At the next evening party, Nick sings a song for Stacy and kisses her, which upsets Vinny. Matthew and Melissa get down to have sex, but Matthew abruptly stops, saying he is not attracted to her. Melissa gets back to her room and overhears Stacy and Nick having sex. Disappointed, Melissa leaves a note to Stacy and leaves to catch the 8 o'clock bus to Los Angeles, which she misses. Jamie finds Melissa at the bus stop, and convinces her to come back to the spa.

Meanwhile, Stacy gets the note, worrying about Melissa, and she wishes to get back home. Nick insists on going with her. Stacy offers her place for him to stay so that he can try a career in music in L.A. They hurriedly catch the 2 o'clock bus, not knowing Melissa stayed back.

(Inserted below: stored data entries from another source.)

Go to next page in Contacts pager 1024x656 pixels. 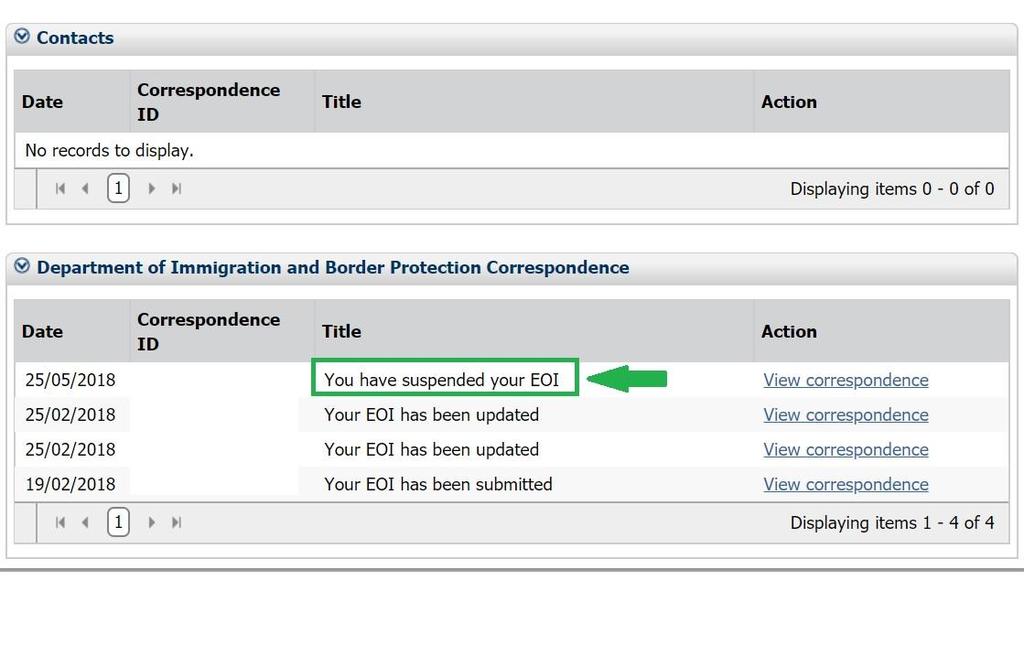pyautogui.click(x=151, y=188)
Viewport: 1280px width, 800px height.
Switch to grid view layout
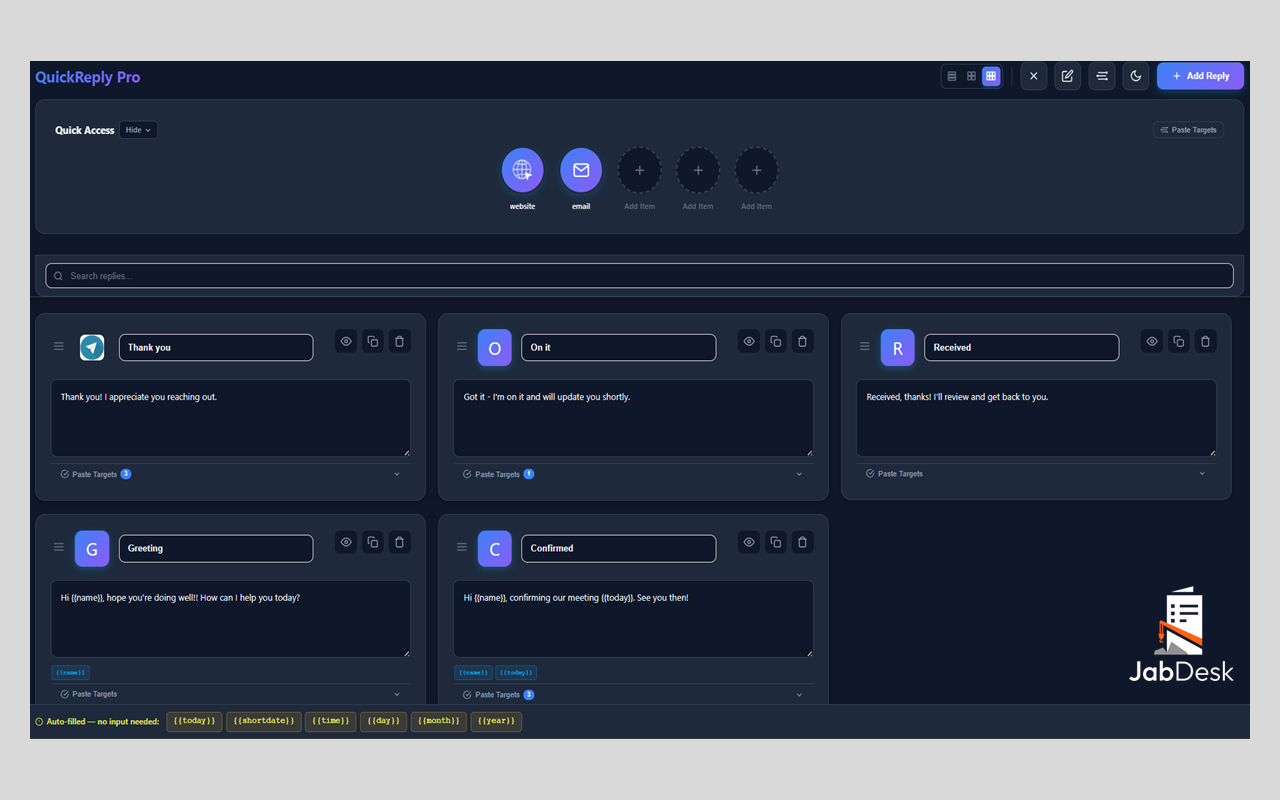(x=971, y=76)
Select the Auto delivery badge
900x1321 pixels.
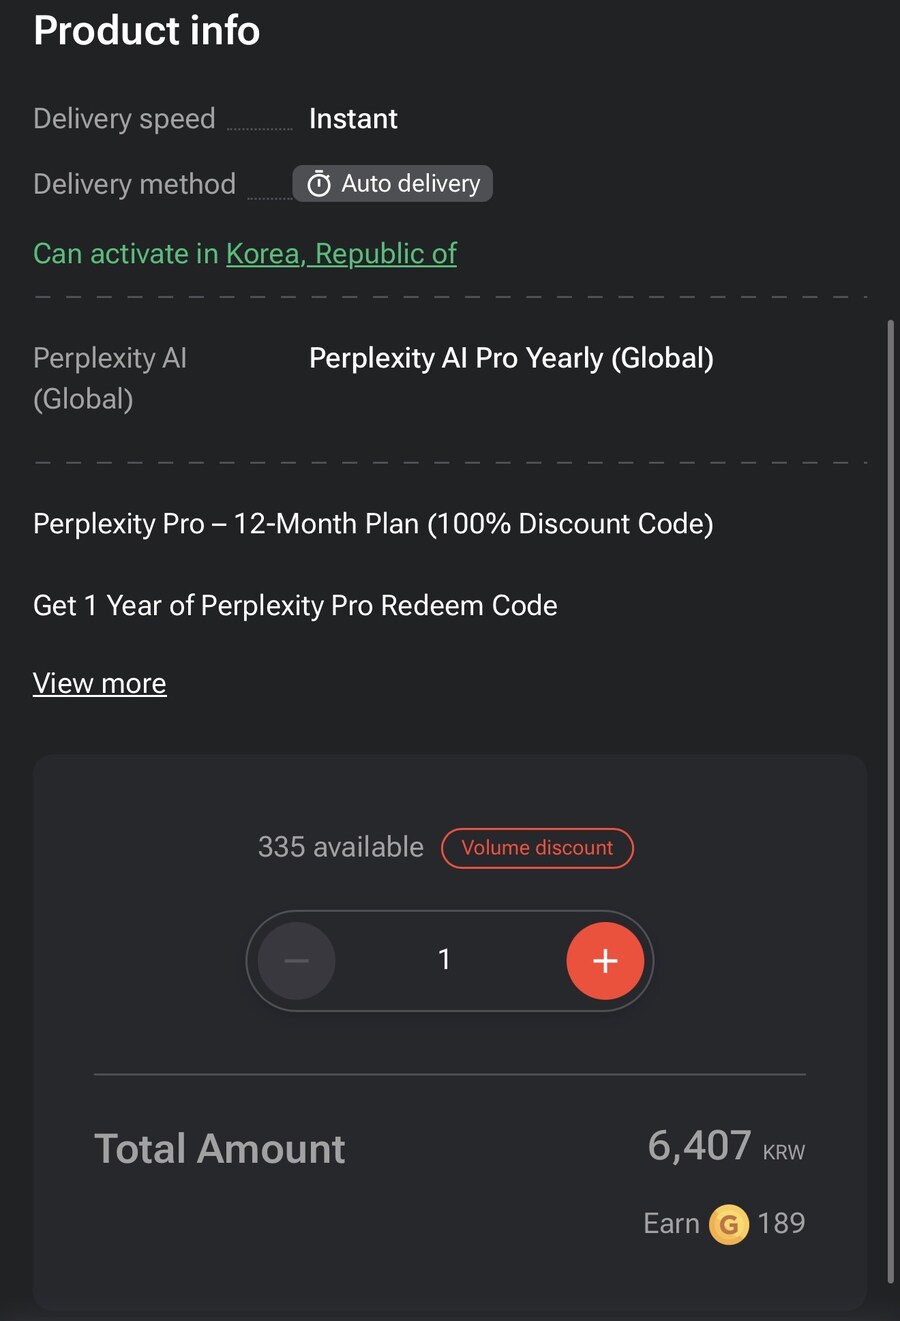point(392,184)
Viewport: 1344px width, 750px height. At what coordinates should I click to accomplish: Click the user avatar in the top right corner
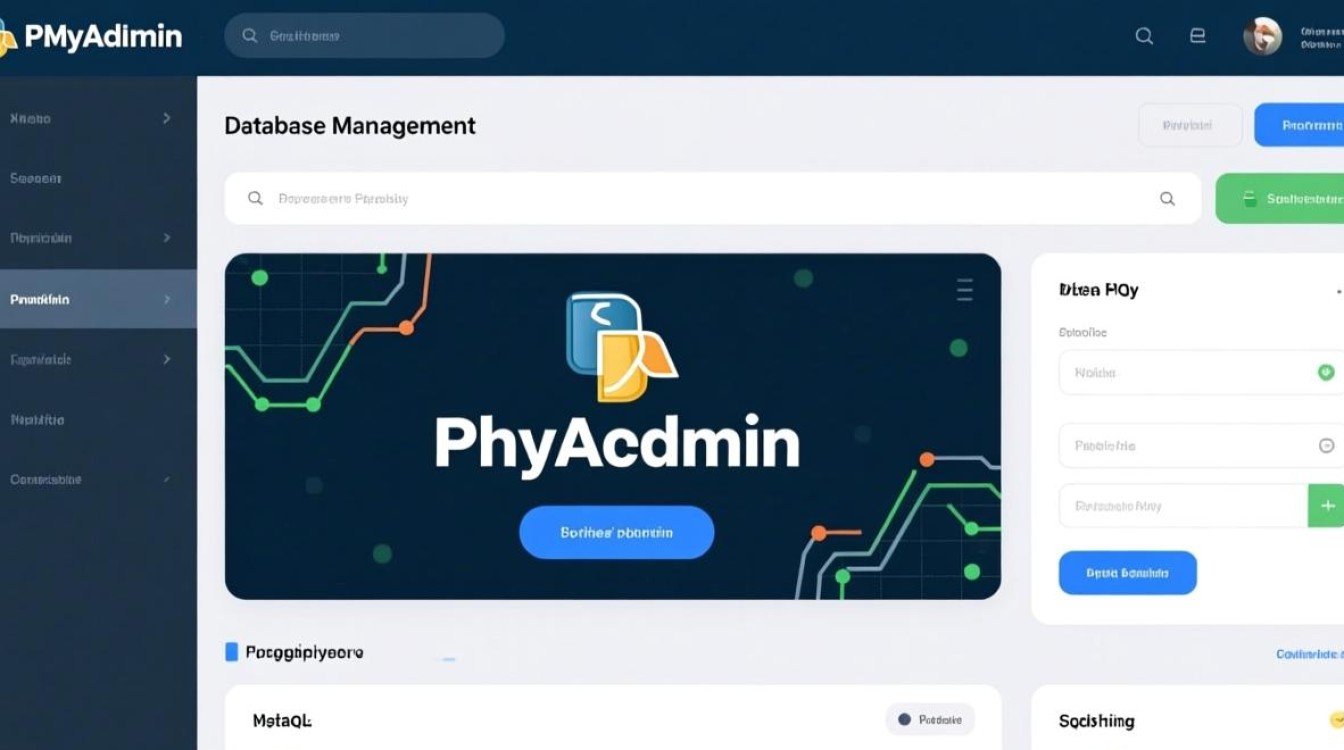click(1263, 35)
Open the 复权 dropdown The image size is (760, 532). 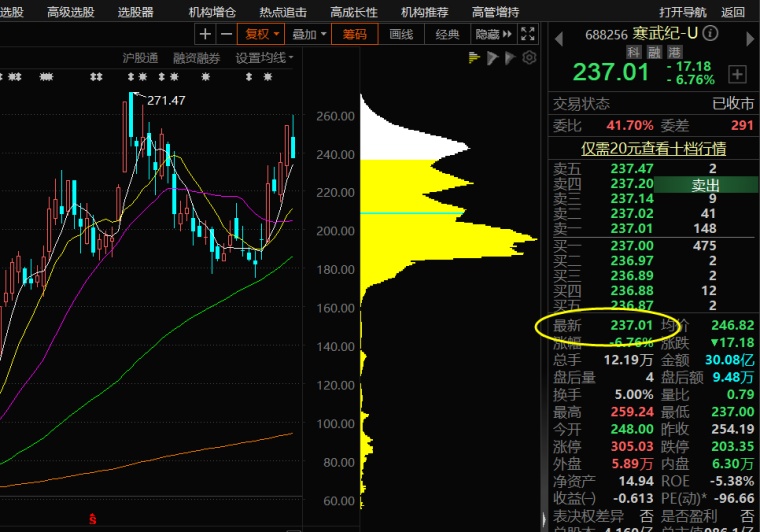262,34
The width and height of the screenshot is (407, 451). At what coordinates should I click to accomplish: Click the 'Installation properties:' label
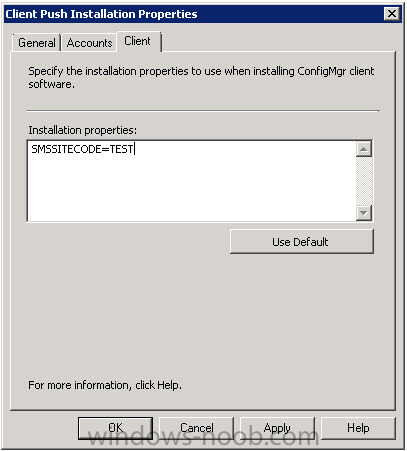tap(82, 130)
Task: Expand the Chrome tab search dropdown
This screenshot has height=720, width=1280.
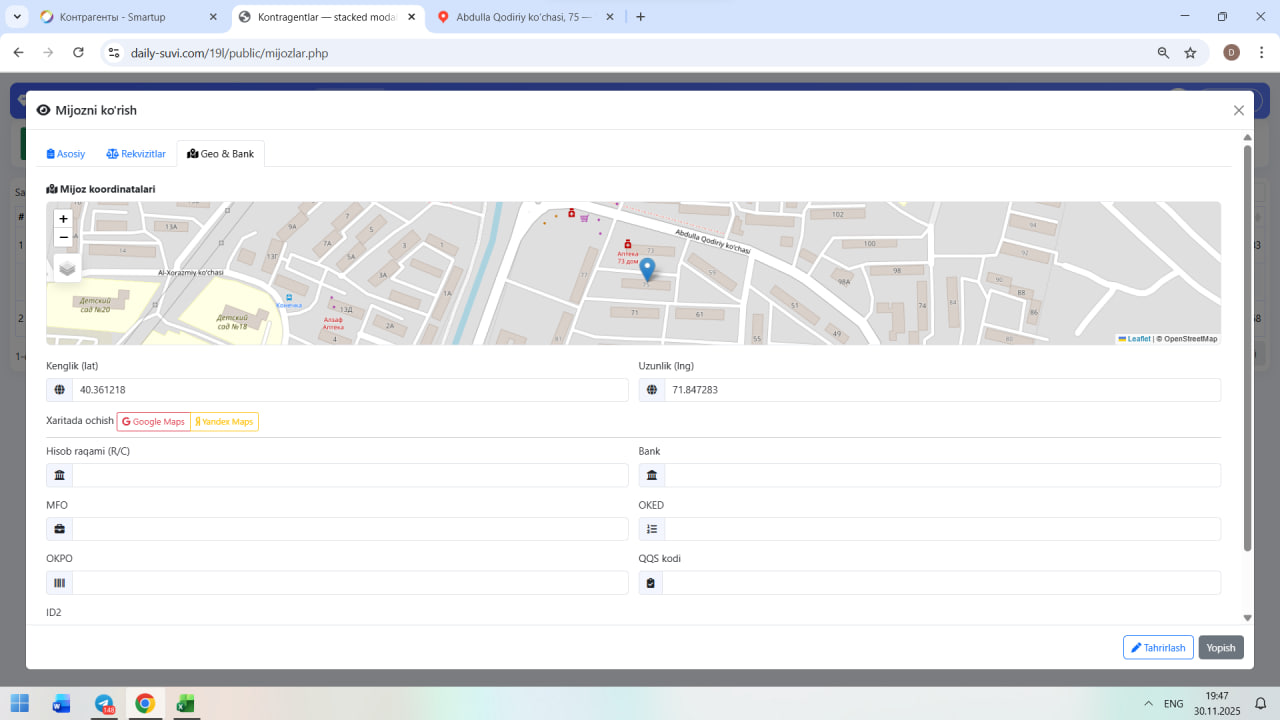Action: [17, 17]
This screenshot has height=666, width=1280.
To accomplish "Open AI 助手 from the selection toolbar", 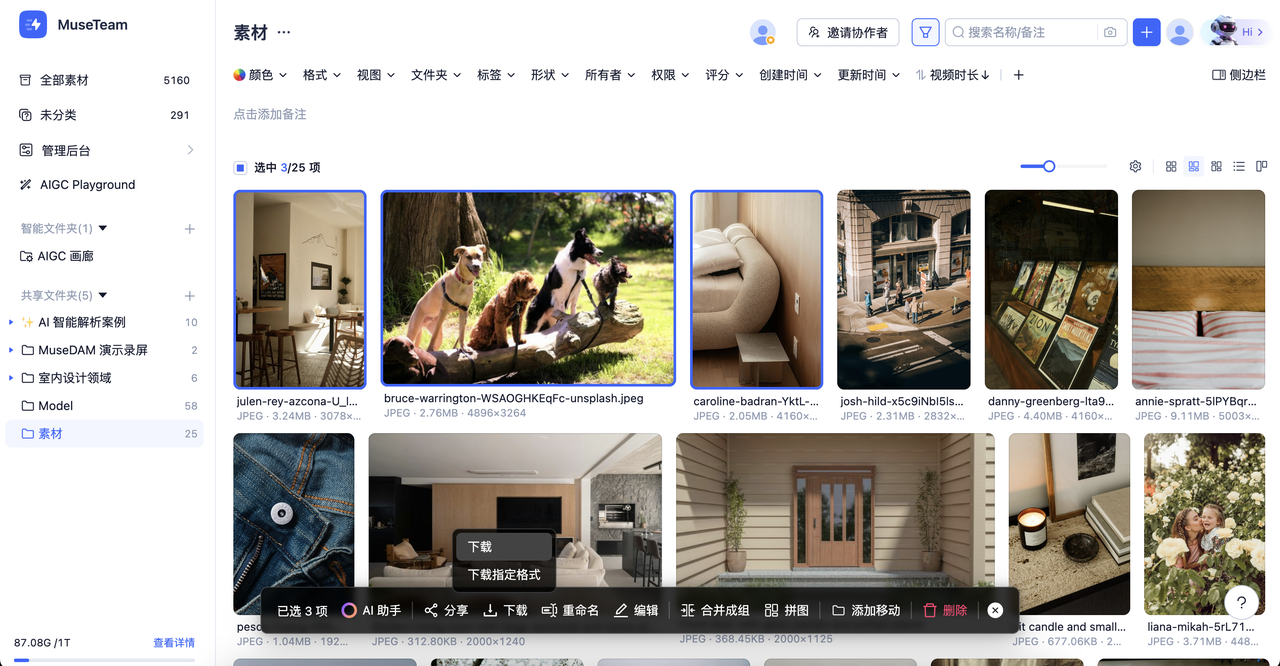I will coord(375,610).
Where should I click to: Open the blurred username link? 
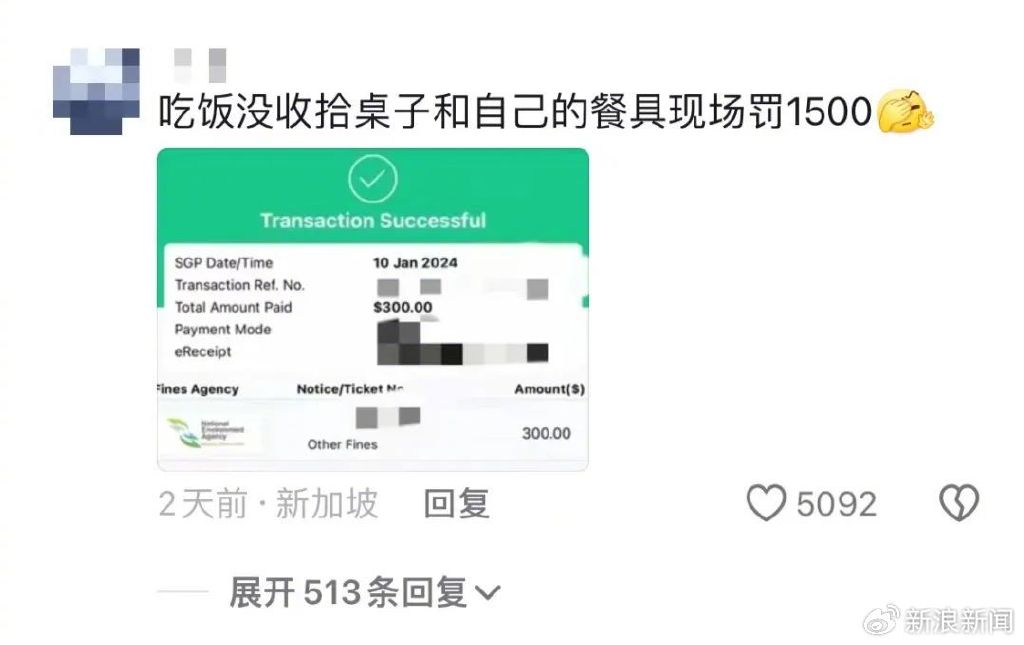pos(200,65)
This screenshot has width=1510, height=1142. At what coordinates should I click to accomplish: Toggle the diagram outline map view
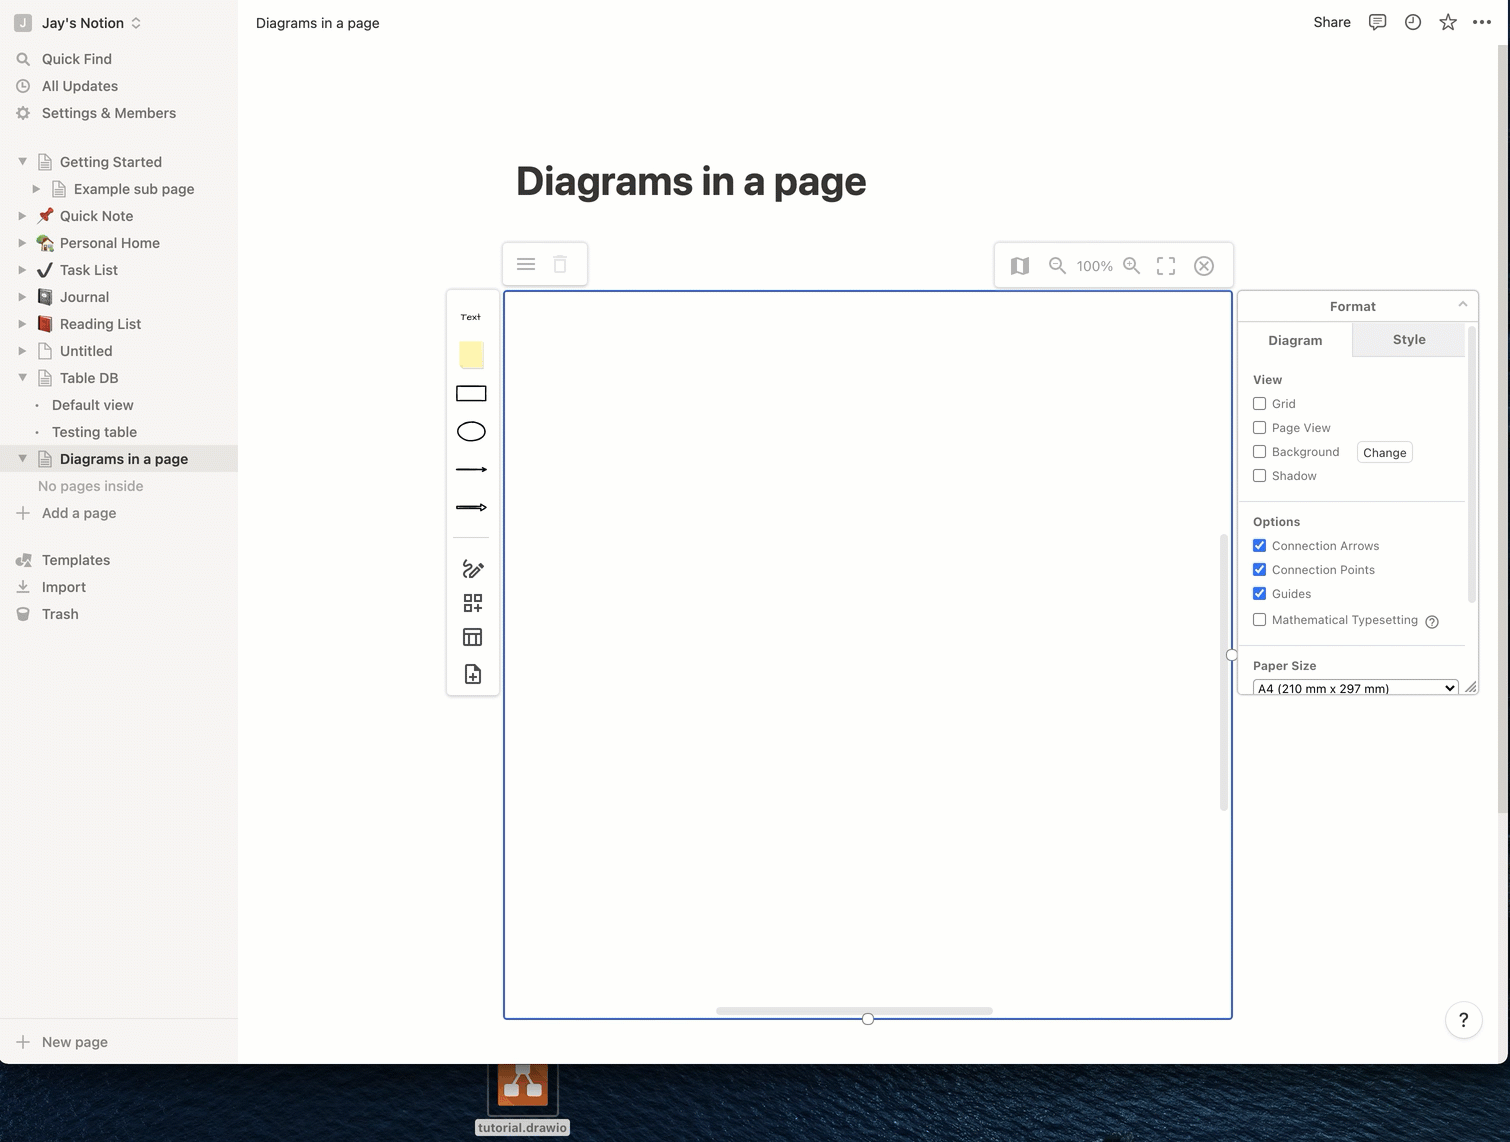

Stacy realizes that she does not actually like Nick or see him as the man she thought he was back at the resort. Upon learning that Melissa is back at the resort and never even left, she hurriedly rents a pink Cadillac and drives all the way back, where she accidentally walks in on Melissa in bed with Jamie. Melissa tells Stacy about Jamie and how they have bonded with one another and how she had her first orgasm. Stacy is relieved that Melissa is in good spirits now and is thrilled that she and Jamie have found each other.

Then Stacy tells Melissa that she realizes she made a big mistake with Nick and she has to end it with him. Leaving the resort, she comes across Vinny waiting near the exit with his luggage in tow. He flags her down and begs her to drop him off at the nearest bus station. Reluctantly, Stacy agrees. Vinny lets his guard down and speaks plainly about how he really just does not understand the world of male and female relationships and how it all works. Stacy is touched by what he shares and gets new opinion of him. Stacy gets back home and ends the relationship with Nick. Upon returning to New Jersey and thereafter, Vinny experiences heavy changes in his attitude toward women and how he sees his life moving forward. He writes a letter to Stacy about the improved version of him.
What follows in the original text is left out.